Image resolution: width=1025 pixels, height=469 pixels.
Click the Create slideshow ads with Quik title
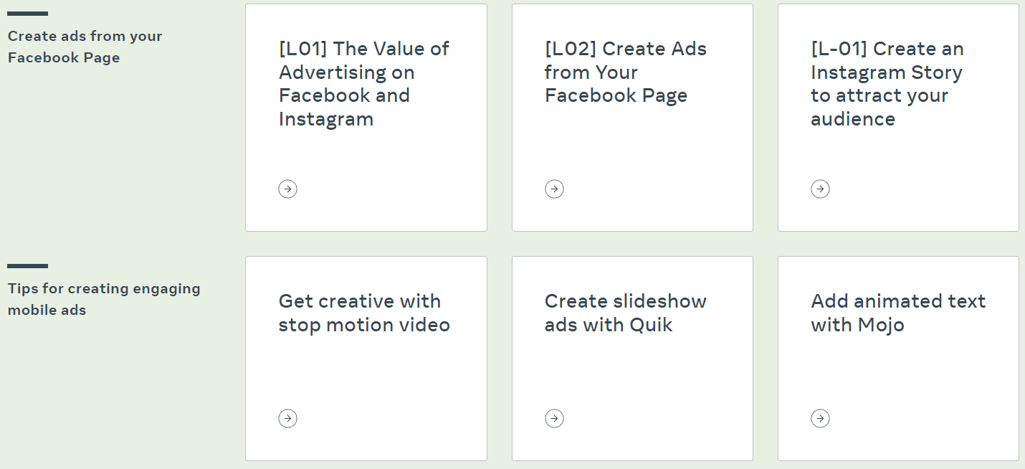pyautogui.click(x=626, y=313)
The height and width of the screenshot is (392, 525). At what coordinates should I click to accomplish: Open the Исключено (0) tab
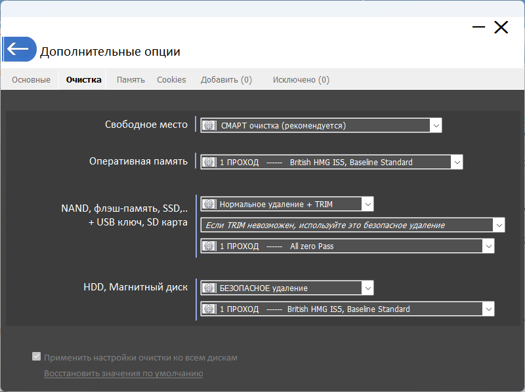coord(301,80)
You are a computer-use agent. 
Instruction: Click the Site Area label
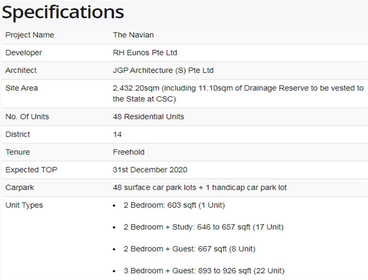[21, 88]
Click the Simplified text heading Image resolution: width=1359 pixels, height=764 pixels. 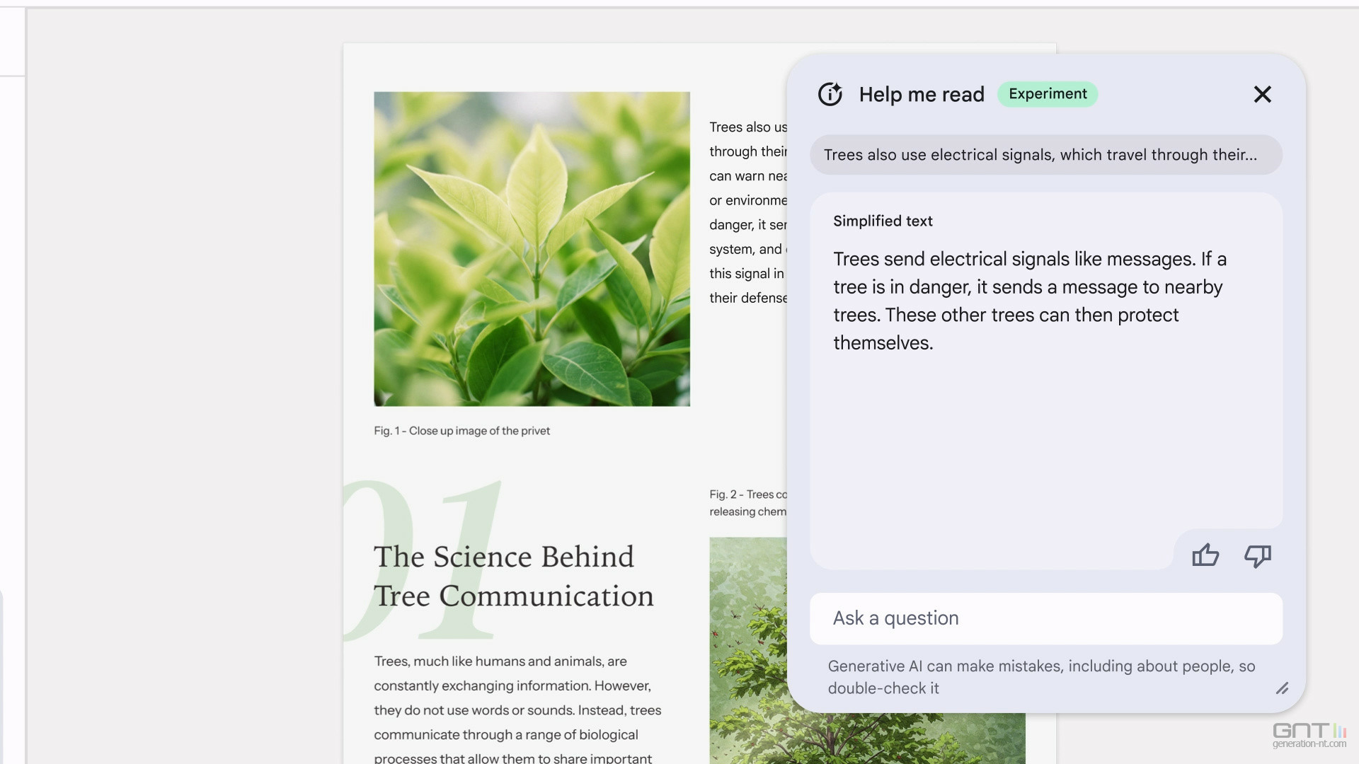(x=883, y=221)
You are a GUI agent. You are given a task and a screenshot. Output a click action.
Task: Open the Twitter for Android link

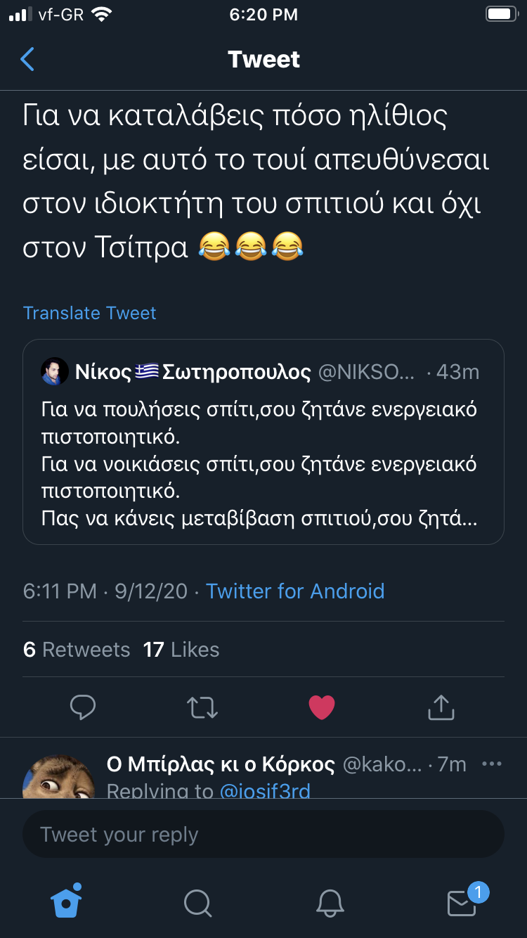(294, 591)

□ □ □ □ □ □ □

● **Problem**: In the listing above, find every line with the word "agent" and copy it.

● **Written answer**:
You are a computer-use agent. 
You are a GUI agent. You are given a task and a screenshot. Output a click action.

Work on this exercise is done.